Y si hay decepción –inevitable–, se ajusta ¿la política…? No, claro que no, se ajusta la promesa o, mejor aún, se promueve otra etiqueta para el otro, o se filtra alguna miseria baladí (real o fabricada) ajena a los medios de comunicación. Apelación a las emociones, my friend. O, como Vladímir Putin, se porfía que se ha cumplido el plan, que ahora sólo resta concluir el trabajo sobre algunos elementos menores, casi anecdóticos; o que en este momento reclama la atención otro asunto que se ha revelado más acuciante para el bienestar general. De una forma u otra, siempre se presentará "lo necesario como inevitable, y lo que es inevitable es deseable".

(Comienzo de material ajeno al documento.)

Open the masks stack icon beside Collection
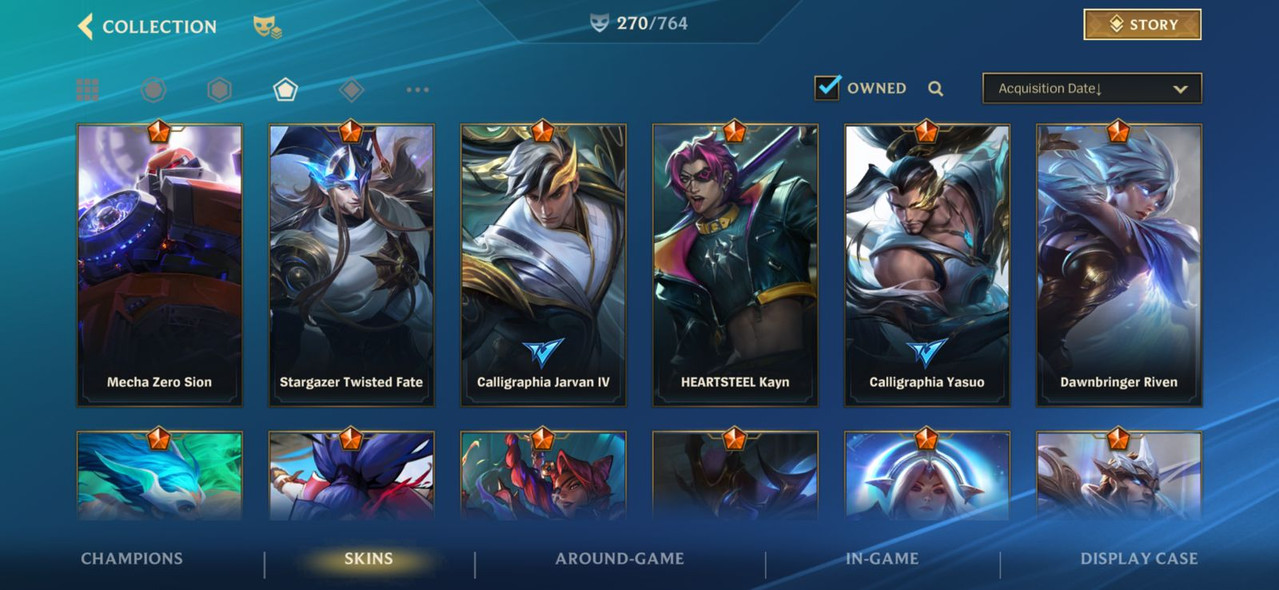tap(267, 27)
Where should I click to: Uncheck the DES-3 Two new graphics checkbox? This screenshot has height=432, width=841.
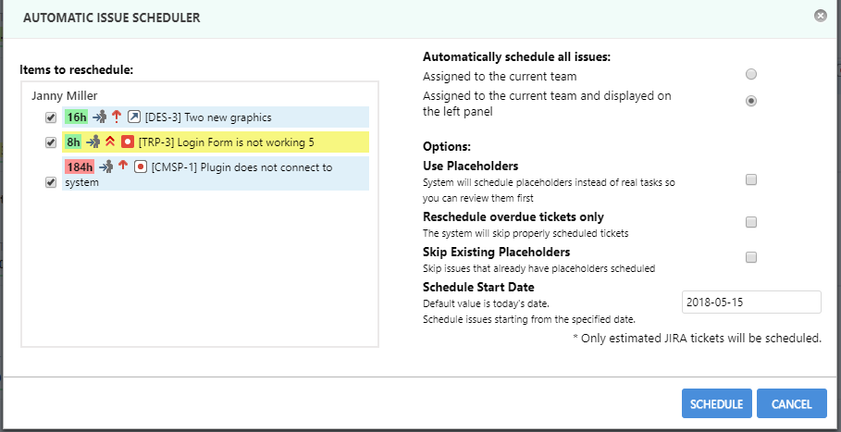(x=51, y=117)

Y ahí andan, decidiendo a cada momento qué es necesario para que sus deseos particulares sean tenidos por forzosos. De tal manera que, a golpe de cálculos inmediatos, van ultrajando la democracia y corrompiendo la sociedad: hoy toca que la filosofía salga de las aulas –para construir una (des)educación para "todes"– y mañana ya se verá de qué otra manera puede podarse aún más la razón, el escepticismo. Porque el populista precisa obediencia, no duda. Para ello hay que elevar al sentimiento (en realidad, el capricho y la sensiblería hiperbólica) por sobre la razón. La educación debe convertirse en adoctrinamiento: en la implantación de obediencias y, sobre todo, de incapacidades frente a la realidad. Entonces, el tuerto será rey absoluto sobre el "patrioterismo de la moralina".